Dia juga ingin tahu mengapa organisasi-organisasi kuat seperti Bodhi dan Pre-Qin Institute tidak akan berhasil. Bahaya apa yang sebenarnya tersembunyi di balik kabut dan hutan yang hijau?
Sayangnya, tidak seorang pun di sini yang mengetahui jawabannya. Jawaban atas pertanyaan-pertanyaan ini akan memiliki banyak implikasi. Jawaban tersebut juga akan menjadi indikasi yang baik tentang seberapa kuat dan kompeten organisasi-organisasi besar ini sebenarnya.
“Kakek Chu, apakah Kakek yakin ingin melakukan ini? Ini akan sangat berbahaya,” tanya Xiong Kong. Dia memanggil Chu Feng kakek karena Chu Feng dan kakeknya sendiri telah menjadi saudara angkat, jadi dalam hal hierarki keluarga, Chu Feng pantas dipanggil “kakek”.
Setelah berkali-kali dipukuli oleh Chu Feng, Xiong Kun menjadi lebih bijaksana. Dia tahu bahwa dengan bekerja di bawah Chu Feng, dia akan mendapatkan lebih banyak keuntungan daripada melawannya. Mungkin suatu hari nanti, Chu Feng akan menjadi raja dunia ini, dan ketika hari itu tiba, dia akan mendapatkan banyak manfaat dengan bekerja sama dengannya.

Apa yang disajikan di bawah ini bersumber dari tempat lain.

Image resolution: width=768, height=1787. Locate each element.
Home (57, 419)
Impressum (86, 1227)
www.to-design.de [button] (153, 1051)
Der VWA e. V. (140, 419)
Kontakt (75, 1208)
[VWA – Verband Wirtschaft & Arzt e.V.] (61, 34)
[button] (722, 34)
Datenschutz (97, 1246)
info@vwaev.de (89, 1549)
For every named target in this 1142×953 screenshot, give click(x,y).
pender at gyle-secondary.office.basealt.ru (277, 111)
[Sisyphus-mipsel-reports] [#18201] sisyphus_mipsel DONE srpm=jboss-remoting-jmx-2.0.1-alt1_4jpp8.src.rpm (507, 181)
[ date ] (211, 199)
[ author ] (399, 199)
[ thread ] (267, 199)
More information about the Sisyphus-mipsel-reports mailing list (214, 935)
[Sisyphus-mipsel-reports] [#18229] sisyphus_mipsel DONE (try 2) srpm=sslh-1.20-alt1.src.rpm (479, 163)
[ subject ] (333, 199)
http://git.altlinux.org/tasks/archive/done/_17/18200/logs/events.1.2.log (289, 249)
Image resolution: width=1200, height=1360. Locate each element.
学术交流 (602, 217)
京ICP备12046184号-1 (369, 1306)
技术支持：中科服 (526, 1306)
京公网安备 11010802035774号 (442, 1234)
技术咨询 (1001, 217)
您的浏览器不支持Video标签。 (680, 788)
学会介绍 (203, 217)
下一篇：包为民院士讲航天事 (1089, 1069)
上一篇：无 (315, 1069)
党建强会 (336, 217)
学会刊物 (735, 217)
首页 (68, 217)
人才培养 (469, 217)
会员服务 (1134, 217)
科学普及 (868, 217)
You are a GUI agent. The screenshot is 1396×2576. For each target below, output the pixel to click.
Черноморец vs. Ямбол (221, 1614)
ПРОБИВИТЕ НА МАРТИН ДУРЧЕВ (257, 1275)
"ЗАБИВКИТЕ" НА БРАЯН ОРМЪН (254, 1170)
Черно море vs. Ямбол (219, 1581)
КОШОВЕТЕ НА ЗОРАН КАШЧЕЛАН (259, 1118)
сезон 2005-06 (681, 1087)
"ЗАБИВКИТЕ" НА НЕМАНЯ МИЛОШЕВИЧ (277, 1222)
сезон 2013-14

Hu Sheng juga merasa gembira. Ia sangat merindukan Gunung Longhu, sama seperti temannya. “Aku yakin aku akan menemukan banyak peluang bagus di Gunung Longhu, peluang yang bisa menguntungkanku seumur hidup! Dan dengan perlindungan Dewa Chu, semua ini akan menjadi bisnis yang menguntungkan!” pikir Hu Sheng.
Keduanya tahu bahwa sebagai tempat kelahiran Taoisme, Gunung Longhu memegang peringkat yang sangat tinggi dalam legenda kuno.
“Perebutan Longhu telah dimulai sejak lama. Banyak raja telah kehilangan nyawa mereka di sana bahkan sebelum ada yang menyadari apa yang sebenarnya terjadi pada dunia ini; dan perebutan ini semakin intens akhir-akhir ini. Aku telah mendengar cukup banyak cerita tentang raja dan para ahli yang dibunuh secara brutal saat memperebutkan gunung itu.”
“Jika Anda menginginkan informasi lebih lanjut, ada tempat untuk mendapatkannya.”
Xiong Kun dan Hu Sheng tidak lagi tampak gelisah saat berhadapan dengan Chu Feng. Sebaliknya, ada ekspresi baru di wajah mereka sekarang. Itu adalah ekspresi harapan dan ekspektasi. Mereka semakin nyaman dengan kehadiran Chu Feng, dan ini memungkinkan mereka untuk menceritakan semua yang mereka ketahui kepadanya.
“Di mana?” tanya Chu Feng.
“Yuan GU,” jawab Hu Sheng.
“Di mana itu?” tanya Chu Feng. Dia belum pernah mendengar tentang tempat ini sebelumnya.
Hu Sheng mengatakan bahwa Yuan GU adalah kantor sebuah asosiasi. Asosiasi ini juga bukan asosiasi biasa. Pendiriannya didanai oleh sejumlah perusahaan besar dan taipan di negara itu, dan kantor tersebut biasanya berfungsi sebagai tempat pertemuan di mana mutan dari seluruh negeri dapat datang dan bertukar informasi dan intelijen yang telah mereka kumpulkan. Kantor itu hanya dibuka untuk mutan.
Lembaga Penelitian Pra-Qin, Genetika Bodhi, dan Dewa semuanya pernah mengirim pejabat tinggi mereka ke tempat itu sebelumnya. Tempat itu juga merupakan titik pertemuan pilihan utama bagi banyak raja binatang dan raja burung.
“Kantor itu biasanya sangat ramai. Orang-orang dari seluruh negeri datang ke sana dan bertukar informasi satu sama lain. Hampir semua berita terbaru yang Anda lihat online bersumber dari sana,” kata Xiong Kun.
“Jadi, tunggu apa lagi? Ayo pergi!” kata Chu Feng.
Tak lama kemudian, ketiganya tiba di tempat tersebut.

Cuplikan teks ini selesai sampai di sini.